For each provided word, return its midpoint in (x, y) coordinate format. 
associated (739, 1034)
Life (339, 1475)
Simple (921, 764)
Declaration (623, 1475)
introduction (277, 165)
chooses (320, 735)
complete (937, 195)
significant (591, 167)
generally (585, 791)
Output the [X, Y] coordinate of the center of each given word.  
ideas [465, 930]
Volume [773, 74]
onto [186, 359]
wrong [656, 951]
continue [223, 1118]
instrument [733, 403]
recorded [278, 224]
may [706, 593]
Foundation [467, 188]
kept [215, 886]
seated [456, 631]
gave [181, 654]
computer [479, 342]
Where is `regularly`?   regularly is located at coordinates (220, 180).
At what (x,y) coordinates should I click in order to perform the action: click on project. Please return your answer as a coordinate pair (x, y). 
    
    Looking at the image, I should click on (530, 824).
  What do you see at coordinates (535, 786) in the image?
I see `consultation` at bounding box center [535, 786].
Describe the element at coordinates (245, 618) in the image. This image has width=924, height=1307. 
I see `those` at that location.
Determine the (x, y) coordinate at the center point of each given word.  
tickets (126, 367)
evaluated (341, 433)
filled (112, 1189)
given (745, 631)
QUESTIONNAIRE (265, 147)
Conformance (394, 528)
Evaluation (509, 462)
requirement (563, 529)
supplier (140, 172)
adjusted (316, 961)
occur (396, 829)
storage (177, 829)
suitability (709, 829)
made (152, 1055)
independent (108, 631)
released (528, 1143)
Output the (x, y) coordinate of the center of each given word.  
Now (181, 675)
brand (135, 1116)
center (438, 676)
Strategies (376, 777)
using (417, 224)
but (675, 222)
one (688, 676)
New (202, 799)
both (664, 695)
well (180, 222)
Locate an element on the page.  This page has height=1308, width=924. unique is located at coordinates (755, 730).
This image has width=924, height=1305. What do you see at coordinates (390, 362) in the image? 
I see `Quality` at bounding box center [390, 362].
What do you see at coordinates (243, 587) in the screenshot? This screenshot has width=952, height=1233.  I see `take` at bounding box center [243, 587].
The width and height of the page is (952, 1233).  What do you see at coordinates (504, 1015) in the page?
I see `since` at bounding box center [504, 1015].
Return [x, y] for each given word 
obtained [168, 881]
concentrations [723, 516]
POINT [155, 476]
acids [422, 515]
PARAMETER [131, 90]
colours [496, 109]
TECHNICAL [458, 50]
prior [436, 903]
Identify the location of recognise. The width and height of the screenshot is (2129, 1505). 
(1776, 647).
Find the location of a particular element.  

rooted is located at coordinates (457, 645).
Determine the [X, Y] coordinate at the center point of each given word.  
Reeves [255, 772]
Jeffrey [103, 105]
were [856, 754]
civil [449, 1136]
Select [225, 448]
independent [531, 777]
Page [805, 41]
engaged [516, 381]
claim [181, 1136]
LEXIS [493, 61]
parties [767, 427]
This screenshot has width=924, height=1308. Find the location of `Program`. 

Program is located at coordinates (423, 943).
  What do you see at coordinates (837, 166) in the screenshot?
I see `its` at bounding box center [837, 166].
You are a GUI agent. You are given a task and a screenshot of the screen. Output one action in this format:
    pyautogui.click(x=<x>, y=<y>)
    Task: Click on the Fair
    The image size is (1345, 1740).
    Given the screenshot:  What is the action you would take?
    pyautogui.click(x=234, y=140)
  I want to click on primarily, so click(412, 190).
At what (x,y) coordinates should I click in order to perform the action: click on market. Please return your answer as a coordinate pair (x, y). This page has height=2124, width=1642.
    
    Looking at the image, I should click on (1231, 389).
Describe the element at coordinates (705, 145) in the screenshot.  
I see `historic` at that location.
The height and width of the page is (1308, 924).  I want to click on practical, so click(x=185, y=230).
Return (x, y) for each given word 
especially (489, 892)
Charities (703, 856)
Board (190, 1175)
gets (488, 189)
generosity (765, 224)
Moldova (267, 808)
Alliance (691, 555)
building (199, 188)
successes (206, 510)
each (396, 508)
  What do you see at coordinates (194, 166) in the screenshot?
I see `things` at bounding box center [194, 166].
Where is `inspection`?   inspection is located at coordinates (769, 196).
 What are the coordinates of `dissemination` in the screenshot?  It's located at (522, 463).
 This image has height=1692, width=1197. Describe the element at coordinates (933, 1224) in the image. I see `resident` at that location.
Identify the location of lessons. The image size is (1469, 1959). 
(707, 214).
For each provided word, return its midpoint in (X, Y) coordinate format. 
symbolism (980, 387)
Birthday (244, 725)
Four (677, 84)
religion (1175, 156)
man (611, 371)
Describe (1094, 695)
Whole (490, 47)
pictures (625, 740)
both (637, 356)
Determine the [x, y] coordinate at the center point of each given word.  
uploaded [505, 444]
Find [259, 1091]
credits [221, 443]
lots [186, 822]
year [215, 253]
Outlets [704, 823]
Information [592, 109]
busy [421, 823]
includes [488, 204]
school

== TASK REQUIREMENTS ==
Copy out the entries again word for word, everything from the line with "occur (396, 829)" down to the line with "Locate an element", both of those lines included.

== THE RESPONSE ==
occur (396, 829)
storage (177, 829)
suitability (709, 829)
made (152, 1055)
independent (108, 631)
released (528, 1143)
Output the (x, y) coordinate of the center of each given word.  
Now (181, 675)
brand (135, 1116)
center (438, 676)
Strategies (376, 777)
using (417, 224)
but (675, 222)
one (688, 676)
New (202, 799)
both (664, 695)
well (180, 222)
Locate an element on the page.  This page has height=1308, width=924. unique is located at coordinates (755, 730).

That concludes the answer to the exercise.